I narrow my eyes at her, my heart skipping a beat. My skin suddenly feels hot, and the way she’s looking at me—it’s everything but bared teeth.
I don’t like you, Reporter Lady.
And before I even realize what I’m doing, I open the water bottle and dump it out on the ground between us. She jumps back with a gasp, the mud splashing on her white tennis shoes.
“What the hell?” She looks at me like I’m crazy.
I crush the plastic in my fist, piercing the quiet morning. The thunder cracks overhead as I toss the water bottle at her, startling her all over again.
Fuck you. Write a story about that.
Spinning on my heels, I head for the red tape strung between the trees.
“Bitch is definitely high,” Cameraman Dan says from behind me. “We should call it in.”
“No, just watch her,” Reporter Lady calls from behind me. “You never know who she could be. Maybe she knew him. She’s clearly been here a while.”
I clench my fists and push the words away. I have no idea what the fuck I’m doing, but no one seems to notice when I dip under the red tape. No one stops me as I charge toward the waters on the opposite side of the dock. Everyone is lookingat the sky, and the way the lightning is striking across the darkening clouds.
“Call it, boys! The lightning is here,”a voice crackles over a radio nearby.
My eyes stay fixated on the debris of logs and trash on the far side, the catch-all that’s already been gone through multiple times.

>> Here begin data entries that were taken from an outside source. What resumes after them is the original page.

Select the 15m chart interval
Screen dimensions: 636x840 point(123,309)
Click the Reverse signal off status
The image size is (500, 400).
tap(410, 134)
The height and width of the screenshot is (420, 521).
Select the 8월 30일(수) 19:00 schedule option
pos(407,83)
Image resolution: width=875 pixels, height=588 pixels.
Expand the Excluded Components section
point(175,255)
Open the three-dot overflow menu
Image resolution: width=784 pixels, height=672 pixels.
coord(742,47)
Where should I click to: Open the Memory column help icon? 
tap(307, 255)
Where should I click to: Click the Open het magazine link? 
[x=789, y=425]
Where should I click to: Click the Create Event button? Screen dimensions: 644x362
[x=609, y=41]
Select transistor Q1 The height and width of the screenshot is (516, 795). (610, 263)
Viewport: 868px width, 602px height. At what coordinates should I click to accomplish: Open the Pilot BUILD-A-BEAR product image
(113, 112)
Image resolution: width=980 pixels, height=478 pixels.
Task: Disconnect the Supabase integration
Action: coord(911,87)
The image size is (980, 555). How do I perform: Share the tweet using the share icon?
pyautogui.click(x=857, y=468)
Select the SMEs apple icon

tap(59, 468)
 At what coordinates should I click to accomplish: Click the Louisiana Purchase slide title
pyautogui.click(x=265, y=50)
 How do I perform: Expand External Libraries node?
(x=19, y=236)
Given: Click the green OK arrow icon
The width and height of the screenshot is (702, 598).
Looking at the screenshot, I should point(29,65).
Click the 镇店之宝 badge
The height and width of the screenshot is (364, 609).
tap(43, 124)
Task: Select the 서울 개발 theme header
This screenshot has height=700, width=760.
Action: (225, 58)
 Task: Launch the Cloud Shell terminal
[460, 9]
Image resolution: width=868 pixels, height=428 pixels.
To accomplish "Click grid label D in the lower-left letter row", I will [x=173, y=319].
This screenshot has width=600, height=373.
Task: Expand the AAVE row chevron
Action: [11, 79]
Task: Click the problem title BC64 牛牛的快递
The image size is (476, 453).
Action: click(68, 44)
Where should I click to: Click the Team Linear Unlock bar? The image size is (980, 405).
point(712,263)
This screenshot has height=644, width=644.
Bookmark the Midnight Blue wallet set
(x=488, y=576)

Maybe he’s holding his breath.
A deep bay cracks through the morning air, and I glance back over my shoulder, finally. There, a team of big, black Bloodhounds cry out to the incoming storm. They’re greeted by law enforcement, and the wind carries their voices to me.
“Bodycam footage shows it was a good shot. He’s gotta be in the water. I think a bank search right now is useless.”
“If it starts to rain, it’ll wash away the scent,” the handler argues. “If he made it out of the?—”
“He didn’t make it out of the goddamn lake,” the officer snaps.
“Then why are we here?”
The thunder cuts off the rest of the conversation, along with the sudden icy wave of water over my ankles. My eyes drop to my feet, covered in murky water. The incoming storm has the lake disorganized and dangerous, and the air is tinted with the scent of rain.
I don’t move, letting my feet sink in the sticky mud a few inches. I focus my attention to the rotting pile of debris, my eyes scanning every log, gap, and potential place he might be.
He’s not here,my gut screams at me.He’s not here.